Qui interviene la ristrutturazione del debito. Lo Stato propone un differimento della restituzione: una parte oggi, una parte domani. Chiaramente un evento del genere porta al crollo del valore del titolo, con possibilità pressoché nulle di rivenderlo.

L'assalto alle banche

L'insolvenza dello Stato si estende quasi automaticamente alle banche. Se i titoli di Stato diventano carta straccia, sono loro le prime a risentirne perché, non ricevendo più gli interessi sul portafoglio, si trovano inevitabilmente a corto di liquidità e rischiano di fallire a loro volta.

Tutto questo innesca un rischiosissimo effetto-domino perché in economia l'elemento psicologico ha un peso enorme: se si diffonde la voce di insolvenza delle banche, tutti i loro clienti correranno a ritirare i depositi prima che sia troppo tardi. Parte l’assalto agli sportelli e non c'è Istituto che possa resistere al prelievo contemporaneo di buona parte dei suoi clienti.

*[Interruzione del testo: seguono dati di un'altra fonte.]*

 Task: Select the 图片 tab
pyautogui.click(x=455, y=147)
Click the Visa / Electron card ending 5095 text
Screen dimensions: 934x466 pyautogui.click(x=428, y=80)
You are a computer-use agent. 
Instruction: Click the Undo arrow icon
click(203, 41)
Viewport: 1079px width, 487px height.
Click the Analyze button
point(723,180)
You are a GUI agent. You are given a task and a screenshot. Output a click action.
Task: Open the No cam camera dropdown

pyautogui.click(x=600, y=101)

In una situazione di questo genere saltano anche i sistemi di sicurezza esistenti, come il Fondo di garanzia sui conti correnti, operante in Italia come in tutti i paesi europei. Il Fondo copre l'insolvenza delle banche fino a un ammontare di 100mila euro per conto corrente e il suo funzionamento dipende da un accordo interbancario. Ma può funzionare in caso di default di una sola banca, non dell'intero sistema creditizio.


Dopo averlo tracciato questo scenario sembra apocalittico ma per ora è ben lontano.
L'Italia non è la Grecia che offre i propri titoli di Stato con rendimenti del 5% a 6 mesi dopo aver creato un debito pubblico di 350 miliardi di euro pari al 165% del PIL (Contro 120 miliardi e il 121% del PIL dell’Italia ma con 10 milioni di abitanti contro i 60 milioni nostri). In parole povere avendo caricato su ogni cittadino (Dai neonati ai vecchi) un debito statale di € 35.000 pari a circa €100.000 a famiglia, quindi molto ma molto più difficile da pagare se non impossibile. Da qui gli aiuti della BCE di 30 miliardi di euro.
Ma questo è vero anche per le dimensioni e il peso della nostra economia, ben più grossa di quella ellenica. Inoltre in Grecia il 40% dei lavoratori è un dipendente statale, quindi non ha alcuna efficacia nell’incrementare la capacità produttiva dello Stato, ma ne è solo un costo.